Background: Malignant pleural effusions are a serious complication of many late stage cancers that adversely affect quality of life. Pleurodesis with talc slurry is a standard treatment option, but clinical failures occur, possible due to poor talc delivery. A novel drug-delivery system was developed that fills the entire thoracic cavity with a liquid foam containing talc. The foam is designed to gel and adhere to the tissue walls at body temperature, to improve talc deposition and efficacy.
Methods: Rheology, foam stability, and ex-vivo coating and bio-adhesion studies were performed on three concentrations of a novel hydrogel talc foam system that was developed to improve delivery of talc to the pleural surfaces. A New Zealand rabbit model of pleurodesis was used to evaluate effectiveness of the foams at inducing adhesion formation and compared to talc slurry. The rabbits were recovered after they had one of the test agents instilled into their pleura, and then sacrificed after 28 days. Pleurodesis was assessed by a blinded pathologist using a standardized pathological scoring system.

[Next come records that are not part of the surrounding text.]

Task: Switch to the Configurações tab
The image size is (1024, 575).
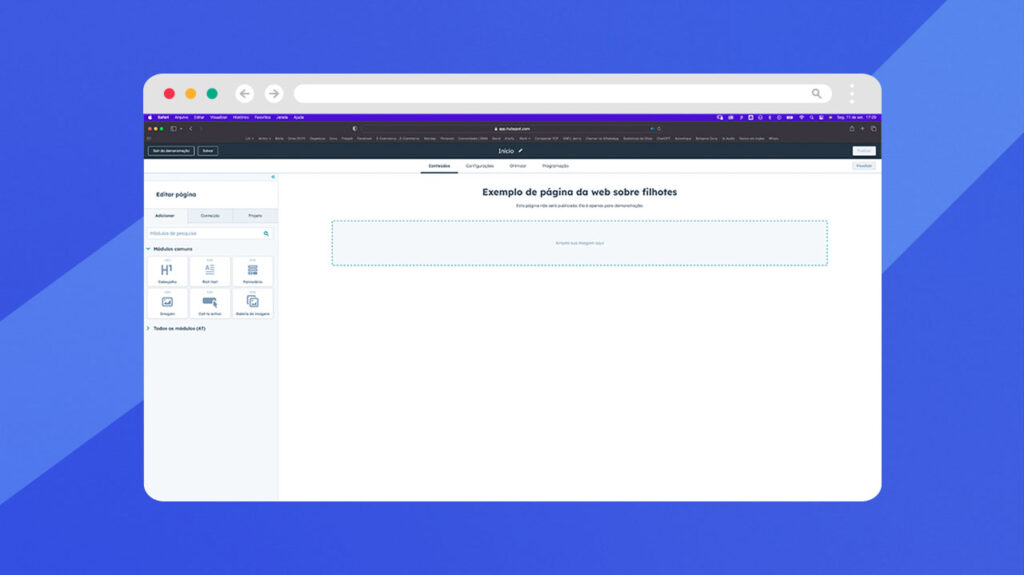Action: click(x=479, y=166)
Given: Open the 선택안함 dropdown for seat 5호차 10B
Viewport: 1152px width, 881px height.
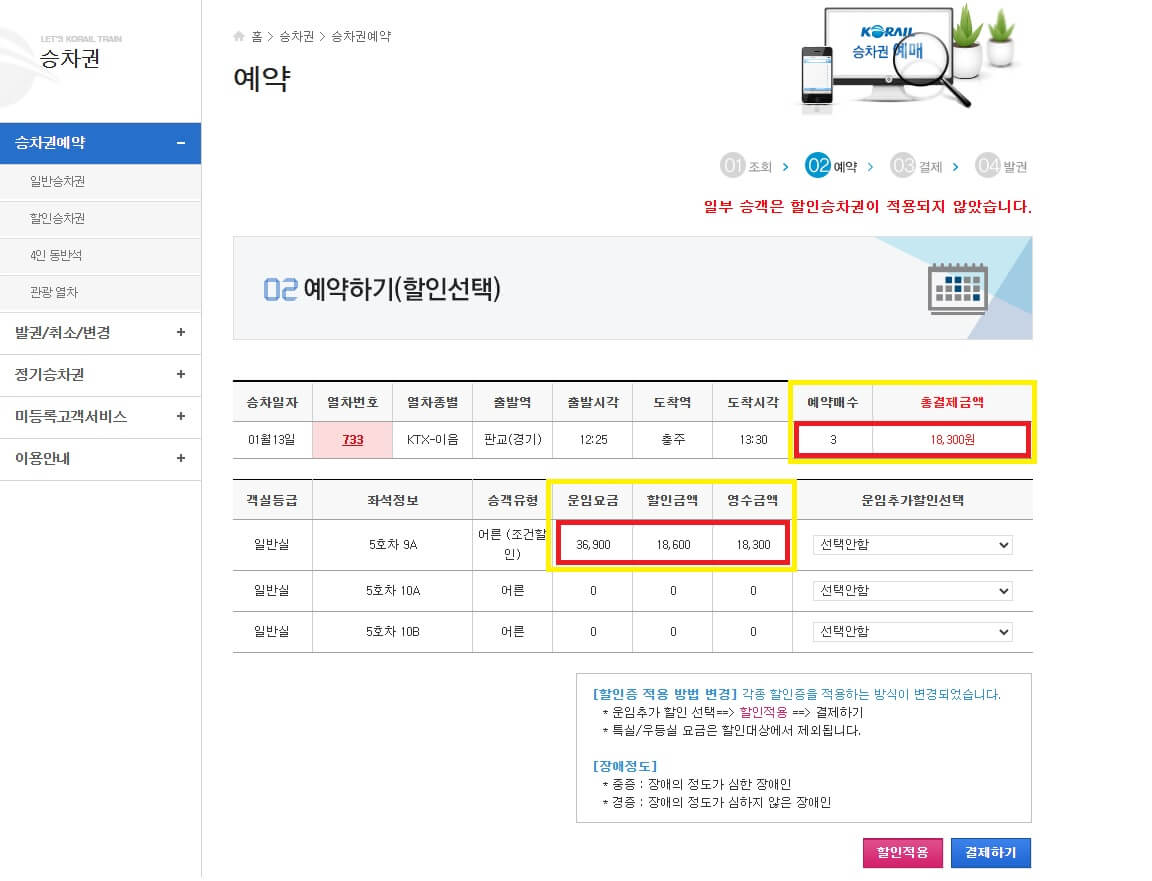Looking at the screenshot, I should point(912,631).
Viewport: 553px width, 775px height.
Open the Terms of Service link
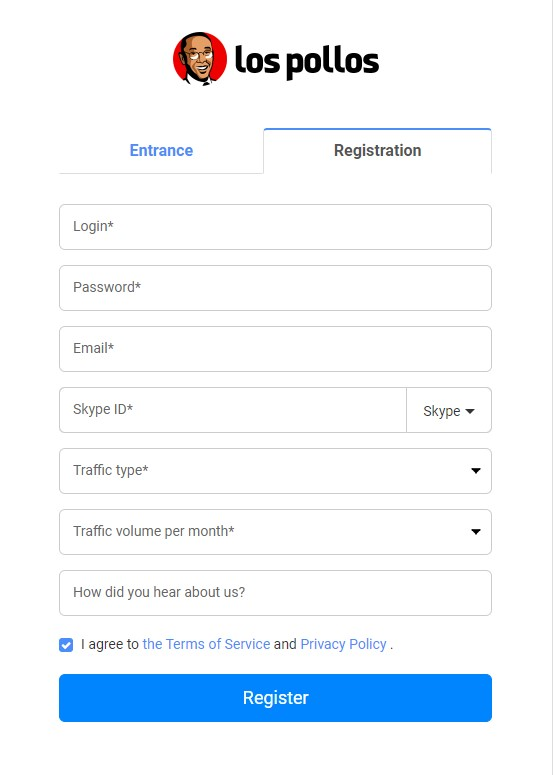click(207, 644)
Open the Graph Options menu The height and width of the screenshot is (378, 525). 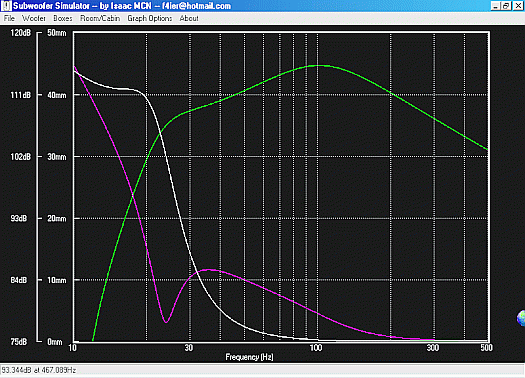tap(149, 18)
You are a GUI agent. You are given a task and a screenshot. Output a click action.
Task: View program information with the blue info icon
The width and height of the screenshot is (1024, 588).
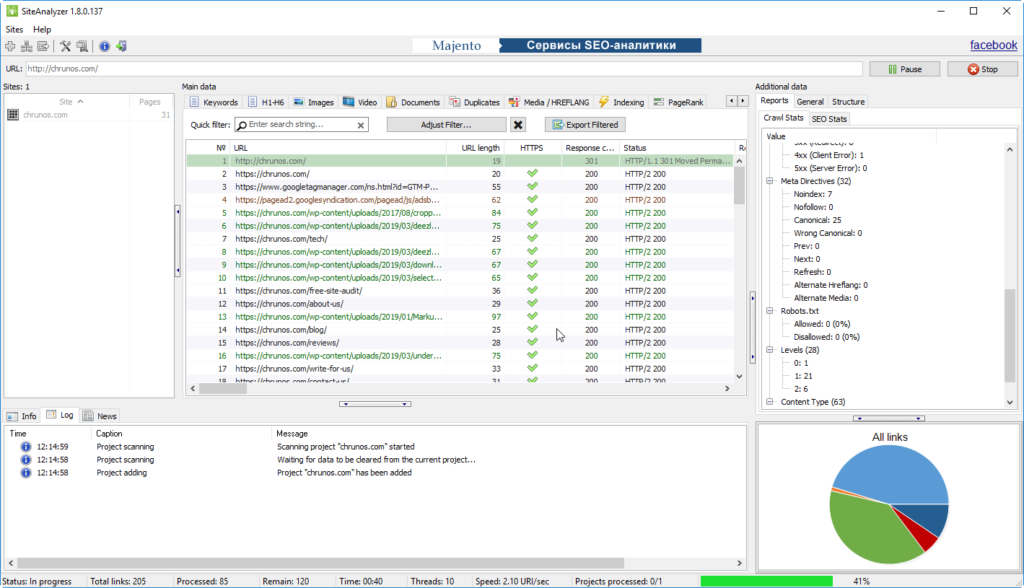(x=104, y=46)
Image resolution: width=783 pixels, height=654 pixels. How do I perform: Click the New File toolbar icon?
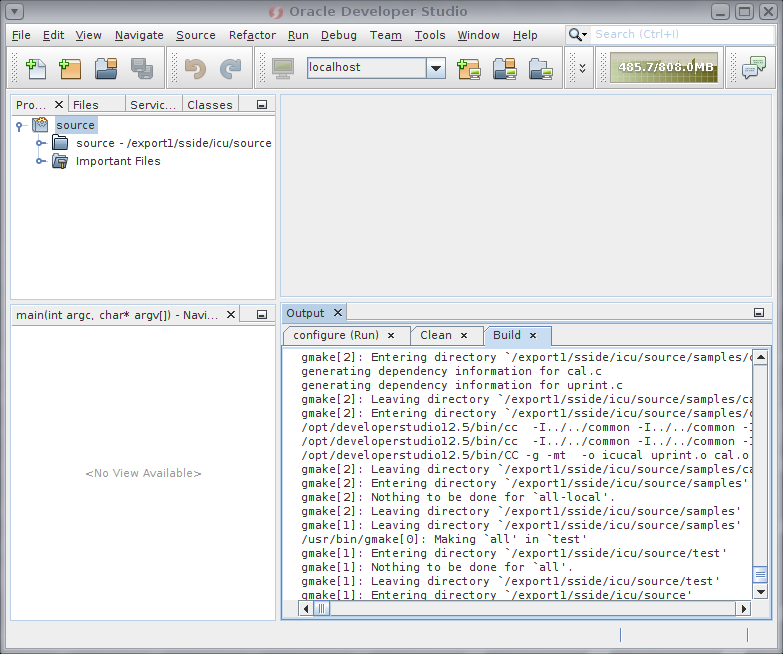[x=36, y=68]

Results: All talc foam formulations produced foams that gelled at physiological temperatures and were relatively stable for at least two hours. As the concentration of the formulation increased the gelation temperature decreased and the foam adhesiveness increased. Rabbits that received talc foam had significantly greater adhesion formation than talc slurry (mean score of 2.21 vs. 1.18 (p < 0.05)). Rabbits that received the 20% foam developed the most adhesions.
Conclusions: This study demonstrates that our triblock copolymer hydrogel foam delivery system enhances adhesion formation in an experimental model. This novel approach can have important clinical impact, potentially improving efficacy of existing therapies and reducing the need for more invasive treatments.
Keywords: Adhesion formation; Foam delivery system; New Zealand rabbit model; Talc pleurodesis.